Mississippi River BasinExpedition

Male elk, Rocky Mountain National Park.  ·  © Alison M. Jones


The 18 million acres of the Greater Yellowstone Ecosystem includes parts of Wyoming, Montana and Idaho, treasured national parks, over 10,000 hydrothermal features and the Continental Divide. Known for Yellowstone National Park, the birthplace of the global park movement in 1872, this region contains major tributaries in two of NWNL’s case study watersheds, the Mississippi and the Columbia. The Snake River, flowing south and west from the Continental Divide, is the Columbia’s largest tributary; and the Missouri and Yellowstone Rivers, flowing north and east, are major tributaries of the Mississippi. The size of West Virginia, this temperate-zone ecosystem at the southern terminus of the Yellowstone-Yukon migratory corridor is home to iconic species such as wolves, grizzly bears, bison, cutthroat trout, elk, moose and more. Industries relying on the region’s natural resources include tourism, recreation, mining, forestry, agriculture and ranching.
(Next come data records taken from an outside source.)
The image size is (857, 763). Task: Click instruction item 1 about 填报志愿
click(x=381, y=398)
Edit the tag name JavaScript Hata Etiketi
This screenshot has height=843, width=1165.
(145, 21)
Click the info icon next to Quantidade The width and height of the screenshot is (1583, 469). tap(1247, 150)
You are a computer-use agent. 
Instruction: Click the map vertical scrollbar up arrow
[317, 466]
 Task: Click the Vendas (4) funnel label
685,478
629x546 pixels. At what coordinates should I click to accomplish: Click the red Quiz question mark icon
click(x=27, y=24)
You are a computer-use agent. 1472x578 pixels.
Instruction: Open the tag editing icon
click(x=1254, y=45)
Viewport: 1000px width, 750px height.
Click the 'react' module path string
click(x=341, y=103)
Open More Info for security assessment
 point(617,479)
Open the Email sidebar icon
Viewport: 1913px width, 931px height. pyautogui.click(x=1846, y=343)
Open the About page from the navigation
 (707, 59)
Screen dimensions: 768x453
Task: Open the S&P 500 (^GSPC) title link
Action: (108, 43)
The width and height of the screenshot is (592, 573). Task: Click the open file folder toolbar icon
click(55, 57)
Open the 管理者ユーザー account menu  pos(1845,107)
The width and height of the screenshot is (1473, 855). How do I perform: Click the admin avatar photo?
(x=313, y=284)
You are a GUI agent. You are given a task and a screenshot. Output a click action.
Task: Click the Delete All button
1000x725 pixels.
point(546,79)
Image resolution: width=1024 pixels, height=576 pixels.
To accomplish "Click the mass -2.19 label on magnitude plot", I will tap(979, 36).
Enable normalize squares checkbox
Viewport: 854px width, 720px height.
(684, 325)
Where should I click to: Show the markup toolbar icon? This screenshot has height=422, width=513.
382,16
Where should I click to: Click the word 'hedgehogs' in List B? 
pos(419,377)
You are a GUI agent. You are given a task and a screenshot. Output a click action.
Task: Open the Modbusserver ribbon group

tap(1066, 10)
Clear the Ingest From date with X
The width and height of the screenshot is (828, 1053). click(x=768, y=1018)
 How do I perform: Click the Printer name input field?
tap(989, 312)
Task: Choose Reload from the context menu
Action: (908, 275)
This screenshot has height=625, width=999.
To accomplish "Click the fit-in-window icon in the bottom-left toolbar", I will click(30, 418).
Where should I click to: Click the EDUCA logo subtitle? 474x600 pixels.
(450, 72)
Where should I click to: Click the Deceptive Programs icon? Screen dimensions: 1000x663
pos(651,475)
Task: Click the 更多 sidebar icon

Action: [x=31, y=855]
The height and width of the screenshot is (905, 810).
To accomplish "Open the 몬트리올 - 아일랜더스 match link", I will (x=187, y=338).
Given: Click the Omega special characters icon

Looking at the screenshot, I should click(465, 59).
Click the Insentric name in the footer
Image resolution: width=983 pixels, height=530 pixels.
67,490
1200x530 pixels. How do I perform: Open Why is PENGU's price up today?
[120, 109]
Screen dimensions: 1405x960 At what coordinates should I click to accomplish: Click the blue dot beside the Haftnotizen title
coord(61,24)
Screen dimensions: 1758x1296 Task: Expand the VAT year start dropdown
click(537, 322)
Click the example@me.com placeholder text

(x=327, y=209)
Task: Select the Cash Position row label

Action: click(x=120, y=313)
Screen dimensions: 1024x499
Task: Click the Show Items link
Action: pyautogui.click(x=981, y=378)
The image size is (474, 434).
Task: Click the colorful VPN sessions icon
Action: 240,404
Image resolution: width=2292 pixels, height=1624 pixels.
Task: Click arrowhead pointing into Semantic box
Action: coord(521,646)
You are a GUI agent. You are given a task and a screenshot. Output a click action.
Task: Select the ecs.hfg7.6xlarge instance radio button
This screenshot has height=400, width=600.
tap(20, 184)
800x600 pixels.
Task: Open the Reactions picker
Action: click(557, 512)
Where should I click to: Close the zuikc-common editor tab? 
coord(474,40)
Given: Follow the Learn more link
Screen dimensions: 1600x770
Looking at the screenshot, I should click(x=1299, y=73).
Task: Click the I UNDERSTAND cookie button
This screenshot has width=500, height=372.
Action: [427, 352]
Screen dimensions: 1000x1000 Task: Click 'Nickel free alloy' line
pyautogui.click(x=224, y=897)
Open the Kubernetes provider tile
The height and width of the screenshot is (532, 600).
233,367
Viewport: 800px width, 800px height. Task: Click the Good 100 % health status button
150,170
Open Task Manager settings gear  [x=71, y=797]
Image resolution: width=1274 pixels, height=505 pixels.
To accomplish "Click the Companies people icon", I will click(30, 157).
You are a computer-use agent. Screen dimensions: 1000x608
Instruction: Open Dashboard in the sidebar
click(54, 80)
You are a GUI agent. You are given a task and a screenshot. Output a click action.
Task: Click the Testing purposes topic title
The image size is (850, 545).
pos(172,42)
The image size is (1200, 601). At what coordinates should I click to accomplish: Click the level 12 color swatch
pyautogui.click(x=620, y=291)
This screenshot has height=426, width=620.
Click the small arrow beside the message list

NWNL’s spring 2008 expedition will focus on issues in the headwaters of major tributaries of the Columbia and the Mississippi River Basins that provide examples of broader themes, challenges and management strategies within all NWNL case study watersheds. Topics of study on this visit to the Greater Yellowstone region include:

  • The implications of the presence or absence of key species in ecosystem conservation and restoration – with a focus on research documenting trophic cascades influenced by wolf populations;
  • The impacts of nonnative invasive aquatic species – with a focus on the causes and implications of the decline of Yellowstone cutthroat trout populations;
  • The implications of ecosystem disturbance resulting from climate change – with a focus on the mountain pine beetle and the decline of whitebark pine;
  • Floodplain protection and restoration efforts – with a focus on past protection efforts and proposed restoration projects within the Yellowstone River Floodplain; and
  • Western water rights and water quantity concerns – with a focus on instream flow and groundwater management efforts in Montana.

Additional topics of study will include the impacts of mining, off-road vehicles, and infrastructure development.